Coaches cannot always get the space they want. Erik Spoelstra prefers Basketball City at Pier 36 on South Street. There are 14 baskets spread out across seven courts that are closed off for the team, and Spoelstra notes that he always goes “where we can spend as much time as we want.” A favorite shootaroun­d memory dribbles in. He was with the Heat out in Los Angeles under Pat Riley. They couldn’t get an indoor space so the equipment managers laid down tape on the top deck of a parking garage. The key and 3-point lines were put down for spacing.

“I always wanted to open up a big facility like this when I was younger,” he says. “Have guys come through.”

There are varying levels of what a coach wants to get out of morning sessions. Some demand a tapeyour-ankles intensity. Others are happy to keep players’ attention for 15 minutes. Bucks coach Jason Kidd hops in for a shooting contest with veteran Jason Terry and two others, the winner being awarded a championsh­ip belt like a boxer. Terry is 39 years old and in his 17th season. He is a superstiti­ous shooter, unwilling to perform his regular routine on non-NBA rims at Basketball City. There is one shot that he will always take, though. Everyone on the roster, coaching staff and travel party is privy to attempt a half-court shot. The pool of money is accrued from “silly fines” — cell phone out in a meeting a certain time before a game or no jersey being tucked. Winner takes all. Terry has given thought to the best approach.

“I’m working on analytics to find the numbers that the shooting percentage of those teams that don’t shoot at home on the arena home court,” Terry says. “To me, as a shooter, it doesn’t make sense. Something we have to look at.”

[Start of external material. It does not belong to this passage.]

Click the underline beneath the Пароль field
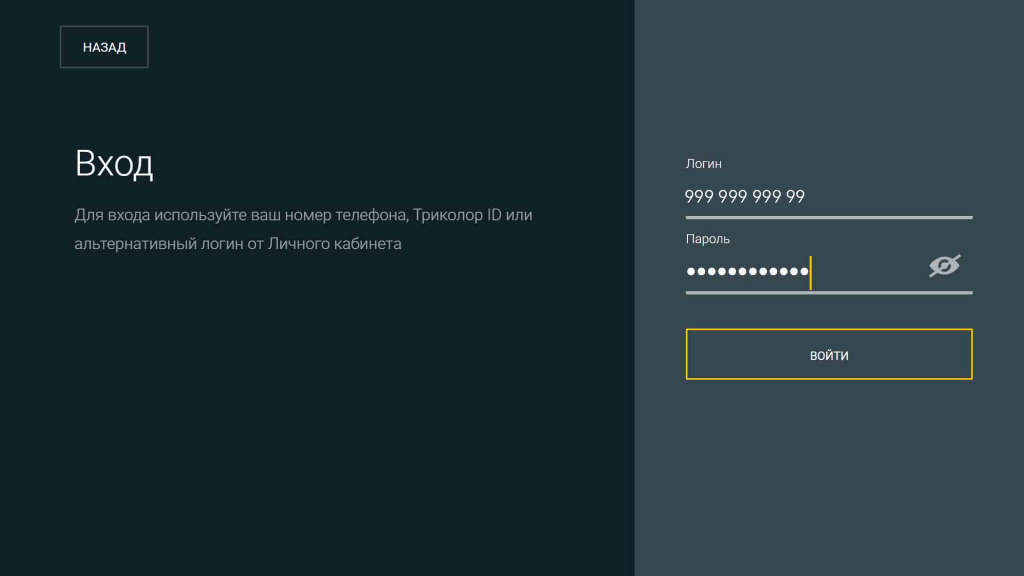 pyautogui.click(x=828, y=293)
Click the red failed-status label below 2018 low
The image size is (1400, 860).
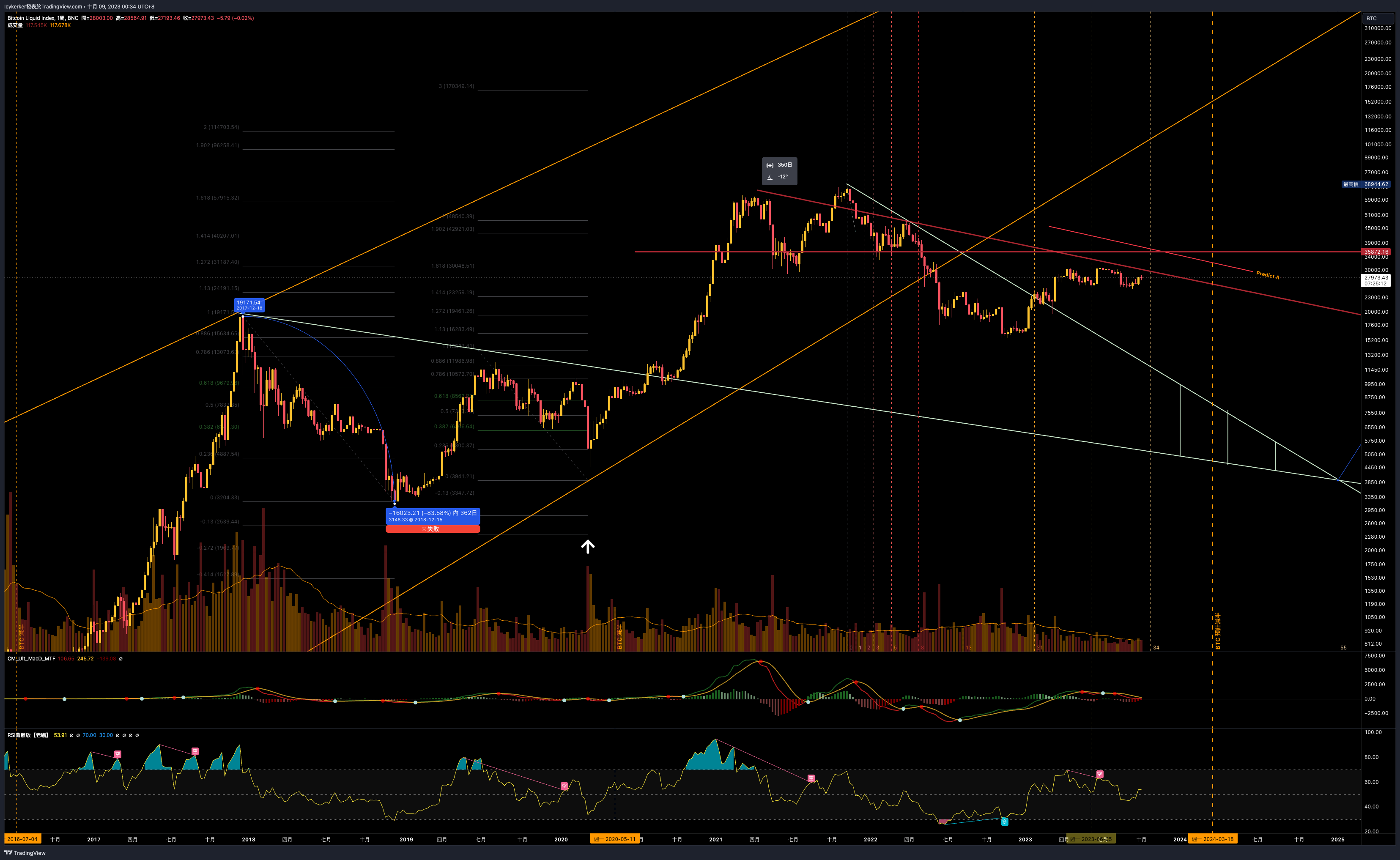(x=433, y=529)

Each coach knows of a road shoot-around gone wrong. Hornets coach Steve Clifford tells of the time Steve Francis hit a chandelier with a skip pass during a Rockets walkthroug­h at the Beverly Wilshire during a playoff series. Pieces fell.

“That was the wildest one,” Clifford says. “With these guys, the maturity level, you can practice well in tight spaces. It’s a little different in college.”

No one knows how to operate in taut spaces like the city’s prep coaches. Joe McGrane, the head coach at Xavier High on 16th Street, boasts two gyms, one that dates back to usage when the late Power Memorial visited with Lew Alcindor at center. McGrane mentions opponents’ gyms that were good to cause 7-8 turnovers on ball reversals alone, and corners where no 3-pointers could be attempted due to space limitation­s. An ‘X’ marks center court in his main gym, a subterrane­an space. He tells about the Washington Bullets coming in to work out. McGrane watched Rod Strickland kicking a ball for an hour. Chris Webber and Juwan Howard challenged 7-foot-7 center Gheorghe Muresan to hop over a ball without bending his knees.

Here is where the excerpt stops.